SCOTTSDALE - In his PGA Tour bio, James Nitties lists his special interests as "clubbing, girls, movies." He's come to the right place.
SCOTTSDALE - In his PGA Tour bio, James Nitties lists his special interests as "clubbing, girls, movies."
He's come to the right place.
Nitties shot a 6-under 65 on Thursday for a share of the first-round lead with Lucas Glover in the FBR Open at TPC Scottsdale, renowned as the most partying stop on the PGA Tour.
The opening round was no party for local favorite Phil Mickelson, tied for 121st after shooting a 5-over 76 in his first round of the year.
Play was called due to darkness with nine players still on the course.
While Mickelson searched for answers, Nitties was reveling in the FBR Open's anything-goes atmosphere.
"This is one of the events I was looking forward to the most," said Nitties, a 26-year-old Australian. "If you knew me, it's tough for me to concentrate out here. But on the flip side, I'm on the PGA Tour and I'm not going to take it for granted, so I know when to put my partying on hold, and I know when to put in hard work. Yeah, there's some good sights out there."
On Thursday, there were also some bad sights — such as Mickelson digging his drives out of cacti on the 11th and 13th holes.
Mickelson finished with as many double bogeys (2) as birdies, and he also had three bogeys. Only six players posted higher scores on a breezy, sunny day.
Mickelson usually fares well at TPC Scottsdale, winning in 1996 and 2005 and losing in a playoff last year. This was his season debut, but the former Arizona State star said he wasn't rusty and thought his swing was in good shape.
"It doesn't feel as far off as the score indicates," Mickelson said. "I know the score is ridiculous. But it doesn't feel bad."
The highlight of Mickelson's day may have been a brief meeting with former President George H.W. Bush as Mickelson's group approached the 15th green. Bush also shook hands with Mickelson's partners, Justin Leonard and Zach Johnson.
Bush was part of a crowd of 71,907, which fell more than 11,000 short of last year's opening-round record. The FBR Open is the tour's most heavily attended event, but attendance has been down each of the first four days in what might be a sign of the flagging economy.
David Berganio Jr. and Charley Hoffman were tied for third, one stroke off the lead, with Briny Baird, Kevin Na and Matt Kuchar two strokes off the pace.
TPC Scottsdale has a long history of low scores; two years ago, John Rollins shot 20 under and lost by a stroke to Aaron Baddeley.
But players had heard that the course would be tougher this year, and the opening round bore that out.
Asked about a rumor that the fairways had tightened, Baird replied, "I don't think that's a rumor. That's a fact. They've pinched fairways in.
"The rough is definitely up from years past, so they're trying to toughen it up," Baird said. "If that's what they wanted, then success."
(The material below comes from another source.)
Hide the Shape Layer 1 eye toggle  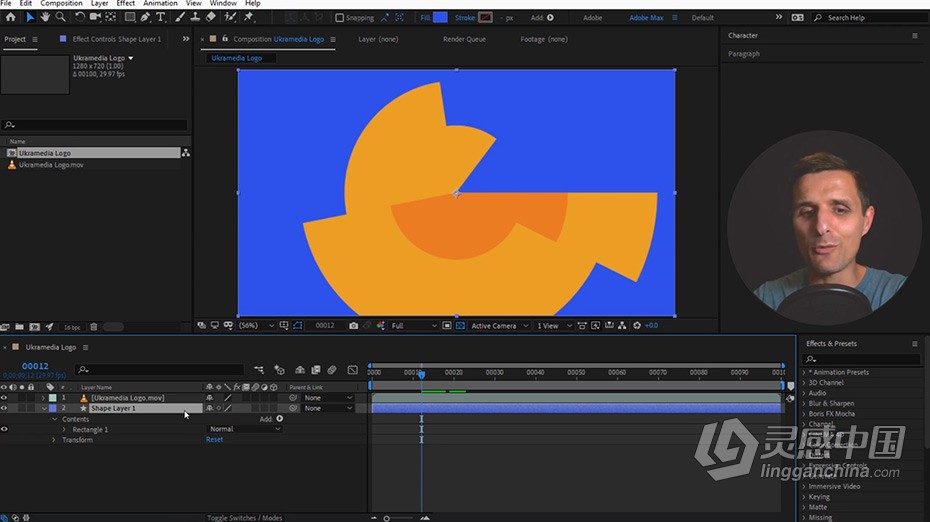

The tougher course didn't pose many problems for Nitties, who started fast and kept rolling. Despite hitting only seven of 14 fairways, Nitties posted five birdies in a six-hole stretch on the front nine and finished his round with back-to-back birdies.
"I really didn't get into too much trouble all day, and if I did, I'd sort of make the smart decision and it sort of worked together well," Nitties said.
Nitties is such an unknown that the official pairings sheet had him listed as "Nittles."
Nitties contended for a spot on the PGA Tour two years ago, but his arthritis flared up, and he spent nearly a month in a Texas hospital with pain in his right hip and knee. He was diagnosed with reactive arthritis, a chronic condition where fluid builds up in the joints.
Nitties bounced back last year and finished second at Q-school in December.
Nitties came to town with a bit of momentum, having shot a 10-under 62 at the Bob Hope Classic — where he still missed the cut by a stroke.
"Drawing on that, it was good, positive striking and golf to bring me into this week," he said.
This is the fifth time Glover has had at least a share of the first-round lead. He failed to win each of the first four times.
Glover, who is four years removed from his lone PGA Tour victory, closed with a rush, birdieing four of the last six holes. He had only one bogey, on the par-4 17th.
"It was pretty solid," Glover said. "I hit a lot of fairways, a lot of first cuts, actually, and only had a couple in the high stuff. I made a couple nice birdie putts and then made a couple key par putts and played the par 5s good. That usually equals a pretty good score, so I was pretty pleased, obviously."